I. Introduction

"We have to start writing this thing Monday. We have to light a fire under their ass," Frank says candidly to right-hand man Andrew Buss before he slips into his office and settles into a cushioned red chair in front of his Apple laptop at a table covered in memos, maps and a half-eaten bag of potato chips.

His candor seems comically theatrical; calculated brush strokes that lend unpredictability and drama to an initiative he has lead publicly since May, and which has for 30 days had him hunkered down inside Department of Technology's 18th floor office at 12th and Market.

It's a muggy Friday early evening in late July, exactly two weeks before the city is to draft and submit its application August 14 for the National Telecommunications and Information Administration's $4.7 billion Broadband Technology Opportunities Program, known as the national broadband stimulus grant.

Through the windows, clouds have formed thick gray walls that will break the humidity and will pour on Philadelphia as Frank finishes cruising his email, staying late to tackle his tasks.

It's a dramatic backdrop for a city now skeptical of grandiose technology proposals. Philadelphia has heard talk of wireless and WiFi, nodes and networks, inclusion and the digital divide since spring 2004, when then Mayor John Street first announced his Wireless Philadelphia initiative. An initiative doomed to fail.

"We have to light a fire under their ass," Frank says.

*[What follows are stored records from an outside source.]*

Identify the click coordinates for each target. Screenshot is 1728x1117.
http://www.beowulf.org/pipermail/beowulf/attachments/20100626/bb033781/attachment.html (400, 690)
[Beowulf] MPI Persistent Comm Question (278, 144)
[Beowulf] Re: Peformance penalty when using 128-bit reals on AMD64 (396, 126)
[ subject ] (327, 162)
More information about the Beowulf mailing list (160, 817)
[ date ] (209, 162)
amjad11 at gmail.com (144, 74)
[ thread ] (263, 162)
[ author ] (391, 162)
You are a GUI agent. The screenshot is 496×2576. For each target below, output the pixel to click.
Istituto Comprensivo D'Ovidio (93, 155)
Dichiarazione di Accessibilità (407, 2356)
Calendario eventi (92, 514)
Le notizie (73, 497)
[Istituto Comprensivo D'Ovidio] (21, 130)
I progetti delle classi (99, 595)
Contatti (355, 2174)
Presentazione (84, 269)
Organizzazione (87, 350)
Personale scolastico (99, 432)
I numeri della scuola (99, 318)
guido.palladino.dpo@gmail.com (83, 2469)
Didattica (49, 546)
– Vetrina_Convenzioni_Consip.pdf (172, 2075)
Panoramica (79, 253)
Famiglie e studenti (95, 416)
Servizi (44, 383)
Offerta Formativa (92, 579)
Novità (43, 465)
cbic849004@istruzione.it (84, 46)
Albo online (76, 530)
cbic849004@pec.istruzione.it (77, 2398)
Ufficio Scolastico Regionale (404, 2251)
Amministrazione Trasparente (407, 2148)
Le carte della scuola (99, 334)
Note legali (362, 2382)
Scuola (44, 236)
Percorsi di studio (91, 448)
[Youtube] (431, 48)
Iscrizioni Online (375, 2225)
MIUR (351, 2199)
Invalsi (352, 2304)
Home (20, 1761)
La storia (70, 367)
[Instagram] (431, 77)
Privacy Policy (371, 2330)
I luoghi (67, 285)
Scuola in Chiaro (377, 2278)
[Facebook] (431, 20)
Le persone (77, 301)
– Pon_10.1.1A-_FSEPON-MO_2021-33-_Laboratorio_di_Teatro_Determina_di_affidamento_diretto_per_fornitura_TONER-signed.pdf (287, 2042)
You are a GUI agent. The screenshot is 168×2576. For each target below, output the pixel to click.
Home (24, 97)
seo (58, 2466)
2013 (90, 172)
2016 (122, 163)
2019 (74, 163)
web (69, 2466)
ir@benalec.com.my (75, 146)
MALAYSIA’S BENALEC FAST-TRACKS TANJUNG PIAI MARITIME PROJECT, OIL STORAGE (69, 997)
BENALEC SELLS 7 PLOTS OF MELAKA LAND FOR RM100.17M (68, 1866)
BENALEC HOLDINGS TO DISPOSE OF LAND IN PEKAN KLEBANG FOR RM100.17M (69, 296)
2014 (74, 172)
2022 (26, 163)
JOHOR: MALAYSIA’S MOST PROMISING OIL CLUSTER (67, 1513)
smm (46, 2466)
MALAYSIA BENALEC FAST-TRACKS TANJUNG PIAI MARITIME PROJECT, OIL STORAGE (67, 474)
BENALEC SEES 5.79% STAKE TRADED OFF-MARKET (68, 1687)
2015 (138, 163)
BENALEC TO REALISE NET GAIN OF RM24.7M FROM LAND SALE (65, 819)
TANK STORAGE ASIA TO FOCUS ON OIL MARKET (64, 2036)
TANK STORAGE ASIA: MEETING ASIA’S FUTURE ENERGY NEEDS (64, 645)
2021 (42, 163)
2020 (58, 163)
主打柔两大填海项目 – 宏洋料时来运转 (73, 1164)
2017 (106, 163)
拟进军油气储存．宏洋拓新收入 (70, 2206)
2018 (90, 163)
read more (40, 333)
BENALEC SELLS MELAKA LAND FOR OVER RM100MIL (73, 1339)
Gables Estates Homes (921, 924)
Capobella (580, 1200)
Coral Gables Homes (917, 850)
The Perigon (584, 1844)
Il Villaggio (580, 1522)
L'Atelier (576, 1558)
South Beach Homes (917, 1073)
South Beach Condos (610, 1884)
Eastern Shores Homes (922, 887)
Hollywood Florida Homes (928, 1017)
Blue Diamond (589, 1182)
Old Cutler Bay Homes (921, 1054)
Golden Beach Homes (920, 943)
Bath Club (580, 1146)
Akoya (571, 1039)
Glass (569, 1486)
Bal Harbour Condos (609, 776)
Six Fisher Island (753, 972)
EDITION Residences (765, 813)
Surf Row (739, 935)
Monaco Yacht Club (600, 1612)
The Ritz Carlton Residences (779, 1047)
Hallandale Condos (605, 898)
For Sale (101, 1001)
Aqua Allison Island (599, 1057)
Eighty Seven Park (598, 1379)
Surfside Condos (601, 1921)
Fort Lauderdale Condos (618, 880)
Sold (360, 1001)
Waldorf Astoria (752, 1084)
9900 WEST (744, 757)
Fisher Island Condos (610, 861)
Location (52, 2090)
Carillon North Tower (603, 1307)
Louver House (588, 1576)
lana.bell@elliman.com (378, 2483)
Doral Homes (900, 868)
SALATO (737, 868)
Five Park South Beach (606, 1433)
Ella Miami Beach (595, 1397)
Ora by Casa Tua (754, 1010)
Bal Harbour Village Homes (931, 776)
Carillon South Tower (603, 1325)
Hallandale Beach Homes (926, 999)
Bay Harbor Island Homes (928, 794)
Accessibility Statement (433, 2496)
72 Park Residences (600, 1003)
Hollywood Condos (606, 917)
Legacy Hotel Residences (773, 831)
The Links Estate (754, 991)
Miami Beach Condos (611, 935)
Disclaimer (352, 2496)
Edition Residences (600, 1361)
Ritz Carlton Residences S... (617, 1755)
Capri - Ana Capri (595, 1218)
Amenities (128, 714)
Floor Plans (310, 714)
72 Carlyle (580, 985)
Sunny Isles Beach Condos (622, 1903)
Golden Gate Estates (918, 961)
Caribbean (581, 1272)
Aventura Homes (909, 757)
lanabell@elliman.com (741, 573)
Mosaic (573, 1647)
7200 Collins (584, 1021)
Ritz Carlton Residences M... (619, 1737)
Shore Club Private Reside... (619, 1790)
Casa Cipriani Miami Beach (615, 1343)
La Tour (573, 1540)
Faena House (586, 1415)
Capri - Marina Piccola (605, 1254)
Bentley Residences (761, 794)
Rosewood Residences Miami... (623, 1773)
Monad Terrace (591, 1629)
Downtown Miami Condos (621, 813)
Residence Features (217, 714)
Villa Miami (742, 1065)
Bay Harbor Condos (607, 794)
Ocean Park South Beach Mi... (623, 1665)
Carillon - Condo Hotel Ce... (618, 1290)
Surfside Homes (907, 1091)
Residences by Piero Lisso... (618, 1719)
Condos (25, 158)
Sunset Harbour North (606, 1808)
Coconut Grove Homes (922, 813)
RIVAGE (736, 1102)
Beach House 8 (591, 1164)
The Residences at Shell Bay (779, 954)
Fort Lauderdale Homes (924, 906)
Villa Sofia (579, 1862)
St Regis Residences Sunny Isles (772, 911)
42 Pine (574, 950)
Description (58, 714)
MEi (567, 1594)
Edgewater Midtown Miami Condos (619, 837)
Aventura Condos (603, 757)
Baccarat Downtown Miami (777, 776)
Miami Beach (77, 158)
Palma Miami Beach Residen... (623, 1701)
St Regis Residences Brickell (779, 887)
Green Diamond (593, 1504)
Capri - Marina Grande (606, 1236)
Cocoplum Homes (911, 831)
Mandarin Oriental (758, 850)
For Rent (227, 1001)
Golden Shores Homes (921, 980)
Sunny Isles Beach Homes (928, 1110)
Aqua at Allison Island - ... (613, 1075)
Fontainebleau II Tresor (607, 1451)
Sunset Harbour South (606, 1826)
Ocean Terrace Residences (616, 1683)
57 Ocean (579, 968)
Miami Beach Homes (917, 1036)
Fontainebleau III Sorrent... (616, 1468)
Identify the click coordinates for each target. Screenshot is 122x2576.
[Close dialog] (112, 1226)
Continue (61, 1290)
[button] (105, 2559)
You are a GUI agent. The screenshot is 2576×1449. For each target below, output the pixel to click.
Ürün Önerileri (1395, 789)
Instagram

"Just as roads and transportation were keys to our past, a digital infrastructure and wireless technology are keys to our future," Street said in 2005 press release announcing the Wireless Philadelphia business plan.

Today, Allan Frank's vision invokes similar possibilities when he speaks of Digital Philadelphia.

News of Digital Philadelphia has barely tossled the city out of a technological slumber. Even media, so in love with tech talking points, seems to dismiss it; An op-ed in the Philadelphia Inquirer by broadband activist and co-founder of Media Mobilizing Project Todd Wolfson, and a short blurb in Philadelphia's City Paper by tech beat reporter Morgan Davis, are all that's been fit to print.

It could be that the plan is so new that it's hardly a plan at all. Or that Frank's vision is criticized, off-the-record by influential members of Philadelphia's technology community—including members of executive advisory committees helping shape the stimulus application—because his language and plans are too broad, too eyes-wide to be tackled.

But with the conversation open to dozens and dozens of public and private organizations, who Frank has solicited for input and as potential partners for Philadelphia's technology future, it could be said that Digital Philadelphia is posited for success.

For Philadelphia's technology community would like anything but to fail, once again, to create the foundations for a 21st century creative economy that thus far, has had little influence in the once Workshop of the World.